= Ephraim of Bonn =

English medieval rabbi (Tosefist)

Ephraim of Bonn (1132–1200 or 1221?), also known as Ephraim ben Jacob, was a rabbi and writer, known for documenting the 1190 massacre of the Jews in the English city of York.

==Biography==
Ephraim belonged to a prominent family of scholars, which included Eliezer ben Nathan, to whom he addressed questions, and Leontin ben Jacob. He had two brothers, Hillel and Kalonymus, both of whom he outlived. As a boy of thirteen he witnessed the bloody persecutions to which the Jews on the Rhine were subjected, and, with many other Jews, found refuge from the fury of the mob in the castle of Wolkenburg, near Königswinter, in the archbishopric of Cologne. Later he lived at Neuss, and left there for Cologne only a few days before the massacre of 1187. He lost, however, on this occasion, a large part of his fortune. He seems to have resided usually at Worms.

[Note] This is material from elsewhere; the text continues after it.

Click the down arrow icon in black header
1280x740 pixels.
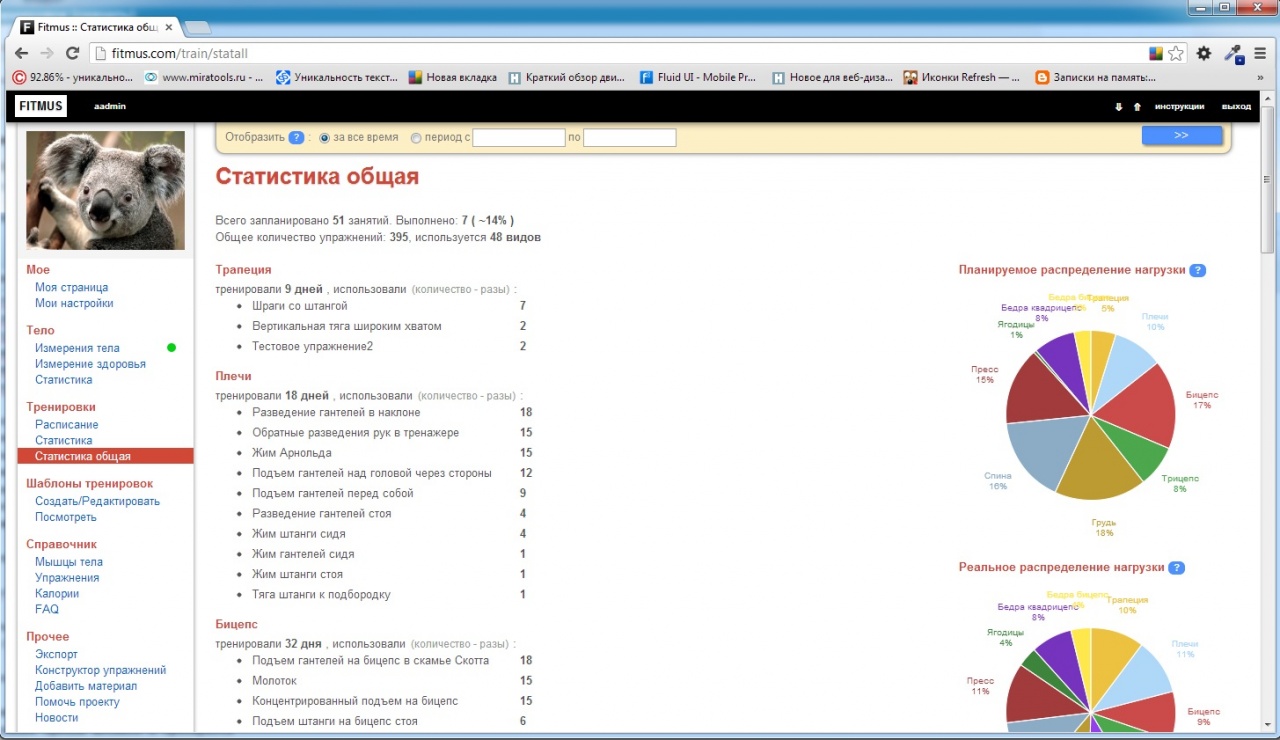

He later studied in Bonn under Joel ben Isaac ha-Levi.

==Works==
===Halacha===
Ephraim was one of the important German Talmudists of his time, although comparatively little is known of his work in the field of halakhah. He frequently wrote responsa in conjunction with Judah ben Kalonymus, Moses ben Mordechai, and Baruch ben Samuel; several of them are quoted in the Mordechai; but the "Ḥibbur" mentioned in the Mordechai is not by him, but by Ephraim ben Nathan.

===Liturgy===
Ephraim is better known as a liturgical poet. Zunz enumerates twenty-three of his piyyutim, several of which are found in German and Polish liturgies. For instance, his "Elohim tzivita li-yedidcha bechiracha" and "HaRachaman Hu Asher Hanan" are still recited in Germany on the occasion of a circumcision. Ephraim was, perhaps, the last German rabbi to compose poems in Aramaic for the synagogue, his selihah "Ta Shema" being especially well known. This piyyut is a mosaic containing forty-five lines, a combination of Aramaic expressions and phrases used in the Talmud. His Hebrew piyyutim are frequently acrostic compositions with a Talmudic phraseology, and are therefore in many cases obscure and ungraceful. He had wit and a great command of both Hebrew and Aramaic. In almost all his poems he alludes to the persecutions and to the martyrs of Judaism. He also wrote a commentary on the earlier portions of the Machzor, which became the chief source for the similar work of a compiler at the beginning of the fourteenth century, and which is extant in manuscript in Hamburg.

===History===
Ephraim's account of the persecutions of the Jews in Germany, France, and England, between 1146 and 1196, is of great historical value. It is in a great measure the record of his own experiences, which are related impartially, and is among the most valuable of the documents used by medieval chronographers in their history of the persecutions during the period of the Crusades. It was printed for the first time as an appendix to Wiener's German translation of Joseph ha-Kohen's "Emeḳ ha-Bacha" (Leipzig, 1858), and translated into German by S. Baer in "Hebräische Berichte über die Judenverfolgungen Während der Kreuzzüge," (Berlin, 1892). Scattered notices by contemporaneous Christian writers testify to the accuracy of Ephraim's descriptions.